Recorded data
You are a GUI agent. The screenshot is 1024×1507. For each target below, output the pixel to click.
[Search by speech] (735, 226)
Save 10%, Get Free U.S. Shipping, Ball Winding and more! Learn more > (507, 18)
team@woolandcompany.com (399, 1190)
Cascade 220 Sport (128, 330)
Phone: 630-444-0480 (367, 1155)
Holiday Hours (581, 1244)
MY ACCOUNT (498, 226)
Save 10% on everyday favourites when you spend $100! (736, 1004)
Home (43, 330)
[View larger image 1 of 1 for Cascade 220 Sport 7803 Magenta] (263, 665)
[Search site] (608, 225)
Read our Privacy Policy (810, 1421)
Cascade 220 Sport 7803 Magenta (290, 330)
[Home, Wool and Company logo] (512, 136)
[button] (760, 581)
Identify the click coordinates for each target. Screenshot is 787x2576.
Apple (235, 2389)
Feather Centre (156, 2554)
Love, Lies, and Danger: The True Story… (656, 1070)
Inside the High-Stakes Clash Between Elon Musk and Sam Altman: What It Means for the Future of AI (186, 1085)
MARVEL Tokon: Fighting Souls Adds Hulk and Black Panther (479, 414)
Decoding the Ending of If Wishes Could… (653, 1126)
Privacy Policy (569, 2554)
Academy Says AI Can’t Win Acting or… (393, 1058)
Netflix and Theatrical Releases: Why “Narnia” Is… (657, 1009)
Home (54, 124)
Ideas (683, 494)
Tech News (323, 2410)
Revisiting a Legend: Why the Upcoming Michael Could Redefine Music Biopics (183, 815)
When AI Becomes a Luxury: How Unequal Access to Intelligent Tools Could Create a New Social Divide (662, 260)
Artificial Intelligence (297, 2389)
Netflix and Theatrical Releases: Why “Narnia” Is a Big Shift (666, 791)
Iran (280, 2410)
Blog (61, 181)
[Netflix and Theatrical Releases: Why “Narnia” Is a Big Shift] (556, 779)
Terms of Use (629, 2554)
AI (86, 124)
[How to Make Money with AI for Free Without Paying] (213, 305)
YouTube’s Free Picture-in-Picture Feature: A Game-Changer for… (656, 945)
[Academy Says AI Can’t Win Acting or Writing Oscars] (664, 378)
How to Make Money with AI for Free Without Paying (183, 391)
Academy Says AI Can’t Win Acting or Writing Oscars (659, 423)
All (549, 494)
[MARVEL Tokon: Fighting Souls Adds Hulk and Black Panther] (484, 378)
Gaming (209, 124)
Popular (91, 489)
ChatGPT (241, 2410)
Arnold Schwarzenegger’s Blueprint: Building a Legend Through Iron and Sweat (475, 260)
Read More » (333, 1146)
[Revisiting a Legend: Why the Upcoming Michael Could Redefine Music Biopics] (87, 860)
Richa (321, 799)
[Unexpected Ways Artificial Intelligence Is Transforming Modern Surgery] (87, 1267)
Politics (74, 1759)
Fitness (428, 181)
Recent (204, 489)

• Your goal:
An exact transcription of all the records is needed.

• Exercise output:
You are a GUI agent. The screenshot is 1024×1507. For each target below, output the pixel to click.
[Search by speech] (735, 226)
Save 10%, Get Free U.S. Shipping, Ball Winding and more! Learn more > (507, 18)
team@woolandcompany.com (399, 1190)
Cascade 220 Sport (128, 330)
Phone: 630-444-0480 (367, 1155)
Holiday Hours (581, 1244)
MY ACCOUNT (498, 226)
Save 10% on everyday favourites when you spend $100! (736, 1004)
Home (43, 330)
[View larger image 1 of 1 for Cascade 220 Sport 7803 Magenta] (263, 665)
[Search site] (608, 225)
Read our Privacy Policy (810, 1421)
Cascade 220 Sport 7803 Magenta (290, 330)
[Home, Wool and Company logo] (512, 136)
[button] (760, 581)
Identify the click coordinates for each target. Screenshot is 787x2576.
Apple (235, 2389)
Feather Centre (156, 2554)
Love, Lies, and Danger: The True Story… (656, 1070)
Inside the High-Stakes Clash Between Elon Musk and Sam Altman: What It Means for the Future of AI (186, 1085)
MARVEL Tokon: Fighting Souls Adds Hulk and Black Panther (479, 414)
Decoding the Ending of If Wishes Could… (653, 1126)
Privacy Policy (569, 2554)
Academy Says AI Can’t Win Acting or… (393, 1058)
Netflix and Theatrical Releases: Why “Narnia” Is… (657, 1009)
Home (54, 124)
Ideas (683, 494)
Tech News (323, 2410)
Revisiting a Legend: Why the Upcoming Michael Could Redefine Music Biopics (183, 815)
When AI Becomes a Luxury: How Unequal Access to Intelligent Tools Could Create a New Social Divide (662, 260)
Artificial Intelligence (297, 2389)
Netflix and Theatrical Releases: Why “Narnia” Is a Big Shift (666, 791)
Iran (280, 2410)
Blog (61, 181)
[Netflix and Theatrical Releases: Why “Narnia” Is a Big Shift] (556, 779)
Terms of Use (629, 2554)
AI (86, 124)
[How to Make Money with AI for Free Without Paying] (213, 305)
YouTube’s Free Picture-in-Picture Feature: A Game-Changer for… (656, 945)
[Academy Says AI Can’t Win Acting or Writing Oscars] (664, 378)
How to Make Money with AI for Free Without Paying (183, 391)
Academy Says AI Can’t Win Acting or Writing Oscars (659, 423)
All (549, 494)
[MARVEL Tokon: Fighting Souls Adds Hulk and Black Panther] (484, 378)
Gaming (209, 124)
Popular (91, 489)
ChatGPT (241, 2410)
Arnold Schwarzenegger’s Blueprint: Building a Legend Through Iron and Sweat (475, 260)
Read More » (333, 1146)
[Revisiting a Legend: Why the Upcoming Michael Could Redefine Music Biopics] (87, 860)
Richa (321, 799)
[Unexpected Ways Artificial Intelligence Is Transforming Modern Surgery] (87, 1267)
Politics (74, 1759)
Fitness (428, 181)
Recent (204, 489)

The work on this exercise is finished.